## Extract
Reporting: Which Report Should I Use?

A guide to answering the business questions that matter — partner readiness, customer adoption, channel certification, compliance posture, program health — using the right report, scoped to the right population, with metrics you can actually trust.


Why Reporting Matters

Reporting is how you know whether the learning is working.

Without reports, every learning program is a leap of faith. Did the partners actually get certified? Did the customer admins finish onboarding? Did the channel reps complete their compliance training? Are the programs you've designed actually changing behavior — or just generating activity?

Reports answer those questions. But only if you ask the right one of the right report.

The most common reporting failure is not technical. It is conceptual. An admin reaches for a report, sees a number, and assumes it answers their question — when in fact the report is answering a different question, scoped to a different population, with a different definition of the metric.

This guide is about closing that gap. Define the business question first. Pick the report that matches it. Understand how the metric is calculated. Then read the result.

That sequence is the difference between reporting that informs decisions and reporting that misleads them.


What Reporting Actually Is

Reporting in Continu is not a separate product. It is a window into the same objects you have already built — Users, Content, Assignments, Workshops, and the state changes that happen across them.

Three types of reports cover most of what learning leaders need:

  • Assignment-state reports read the state machine on assignments — Not Started, In Progress, Completed, Expired, Removed. Most "did people finish this?" questions are answered here.
  • Workshop-attendance reports read the workshop state machine — Registered, Waitlisted, Attended, No-Show, Cancelled. Most "who showed up?" questions are answered here.
  • Engagement reports read activity — logins, content views, time spent, search behavior. Most "is the platform actually being used?" questions are answered here.

If your business question maps to one of these three types, you are close to the right report. If it doesn't, you may need to combine reports — or rethink what you're actually trying to measure.


The Three Questions Reporting Answers

At the highest level, every reporting need maps to one of three questions:

  1. Are people getting it? Are the right learners receiving the right assignments at the right time? This is a delivery question. Reports here measure assignment creation, scope, and audience accuracy.
  2. Are people doing it? Once assigned, are learners completing the work? This is an engagement and completion question. Reports here measure state progression, completion rates, attendance, and time-to-completion.

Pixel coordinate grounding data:

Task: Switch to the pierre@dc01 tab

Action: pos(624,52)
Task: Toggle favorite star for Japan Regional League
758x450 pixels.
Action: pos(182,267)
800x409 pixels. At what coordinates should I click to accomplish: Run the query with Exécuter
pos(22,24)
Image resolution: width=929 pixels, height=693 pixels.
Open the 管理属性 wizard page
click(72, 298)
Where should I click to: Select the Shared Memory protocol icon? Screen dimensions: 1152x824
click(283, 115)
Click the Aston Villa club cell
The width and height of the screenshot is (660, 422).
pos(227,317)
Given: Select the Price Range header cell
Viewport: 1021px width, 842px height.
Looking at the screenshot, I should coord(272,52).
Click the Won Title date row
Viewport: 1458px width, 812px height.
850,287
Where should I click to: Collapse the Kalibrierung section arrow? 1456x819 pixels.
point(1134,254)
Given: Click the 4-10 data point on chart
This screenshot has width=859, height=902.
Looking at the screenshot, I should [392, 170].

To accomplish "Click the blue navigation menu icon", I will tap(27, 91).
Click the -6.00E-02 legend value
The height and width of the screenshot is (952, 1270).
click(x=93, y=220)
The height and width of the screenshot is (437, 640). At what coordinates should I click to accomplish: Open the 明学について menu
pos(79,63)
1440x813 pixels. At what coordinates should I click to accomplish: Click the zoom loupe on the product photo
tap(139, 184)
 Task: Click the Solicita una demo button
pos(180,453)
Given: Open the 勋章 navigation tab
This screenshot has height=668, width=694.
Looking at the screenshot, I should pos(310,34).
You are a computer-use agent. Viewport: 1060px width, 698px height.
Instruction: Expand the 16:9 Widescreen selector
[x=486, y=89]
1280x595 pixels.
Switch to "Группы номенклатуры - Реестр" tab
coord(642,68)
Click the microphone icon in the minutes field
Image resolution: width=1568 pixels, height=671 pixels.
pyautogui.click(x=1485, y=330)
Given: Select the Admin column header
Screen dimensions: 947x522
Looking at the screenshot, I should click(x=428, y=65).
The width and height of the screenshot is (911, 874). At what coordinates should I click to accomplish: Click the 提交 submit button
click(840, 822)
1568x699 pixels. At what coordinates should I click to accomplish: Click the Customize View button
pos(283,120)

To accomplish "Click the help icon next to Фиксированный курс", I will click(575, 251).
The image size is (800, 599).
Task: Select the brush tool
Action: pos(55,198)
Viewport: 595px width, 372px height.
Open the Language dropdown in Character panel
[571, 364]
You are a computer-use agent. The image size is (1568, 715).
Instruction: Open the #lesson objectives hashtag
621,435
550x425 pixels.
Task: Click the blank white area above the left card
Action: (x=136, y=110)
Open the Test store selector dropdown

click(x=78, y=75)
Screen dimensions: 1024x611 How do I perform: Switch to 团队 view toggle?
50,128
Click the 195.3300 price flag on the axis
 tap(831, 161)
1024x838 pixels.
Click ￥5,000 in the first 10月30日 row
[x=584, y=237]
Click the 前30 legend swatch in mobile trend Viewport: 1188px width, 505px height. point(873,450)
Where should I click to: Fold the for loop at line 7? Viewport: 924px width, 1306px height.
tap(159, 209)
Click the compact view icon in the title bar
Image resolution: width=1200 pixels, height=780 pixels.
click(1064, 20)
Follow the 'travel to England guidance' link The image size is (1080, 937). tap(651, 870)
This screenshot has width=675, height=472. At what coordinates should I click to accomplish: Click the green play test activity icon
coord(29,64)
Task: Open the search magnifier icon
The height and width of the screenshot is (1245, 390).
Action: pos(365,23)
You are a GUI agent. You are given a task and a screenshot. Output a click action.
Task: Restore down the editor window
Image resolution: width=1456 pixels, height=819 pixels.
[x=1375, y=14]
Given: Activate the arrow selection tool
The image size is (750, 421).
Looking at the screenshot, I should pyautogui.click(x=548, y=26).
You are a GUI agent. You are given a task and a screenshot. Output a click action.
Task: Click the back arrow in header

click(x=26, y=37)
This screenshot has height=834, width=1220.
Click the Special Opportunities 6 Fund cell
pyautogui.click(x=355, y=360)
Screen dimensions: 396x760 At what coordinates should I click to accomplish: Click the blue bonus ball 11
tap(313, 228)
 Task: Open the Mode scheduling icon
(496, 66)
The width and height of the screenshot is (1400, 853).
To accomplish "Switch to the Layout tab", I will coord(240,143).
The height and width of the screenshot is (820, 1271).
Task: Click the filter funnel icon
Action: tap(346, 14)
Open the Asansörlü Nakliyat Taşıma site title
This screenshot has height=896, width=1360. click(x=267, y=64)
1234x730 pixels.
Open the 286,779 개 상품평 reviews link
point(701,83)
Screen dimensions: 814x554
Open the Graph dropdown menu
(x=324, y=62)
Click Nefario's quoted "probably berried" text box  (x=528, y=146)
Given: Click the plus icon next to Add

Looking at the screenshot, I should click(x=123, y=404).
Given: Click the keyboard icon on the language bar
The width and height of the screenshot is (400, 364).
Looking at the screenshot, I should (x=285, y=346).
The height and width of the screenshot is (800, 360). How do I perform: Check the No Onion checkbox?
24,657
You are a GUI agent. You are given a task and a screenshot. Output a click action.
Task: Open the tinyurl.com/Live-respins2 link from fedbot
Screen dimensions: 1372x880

## Activity
Please copy the reporting guide word for word, everything from "Reporting is how" down to "read the result.".

## Output of the exercise
Reporting is how you know whether the learning is working.

Without reports, every learning program is a leap of faith. Did the partners actually get certified? Did the customer admins finish onboarding? Did the channel reps complete their compliance training? Are the programs you've designed actually changing behavior — or just generating activity?

Reports answer those questions. But only if you ask the right one of the right report.

The most common reporting failure is not technical. It is conceptual. An admin reaches for a report, sees a number, and assumes it answers their question — when in fact the report is answering a different question, scoped to a different population, with a different definition of the metric.

This guide is about closing that gap. Define the business question first. Pick the report that matches it. Understand how the metric is calculated. Then read the result.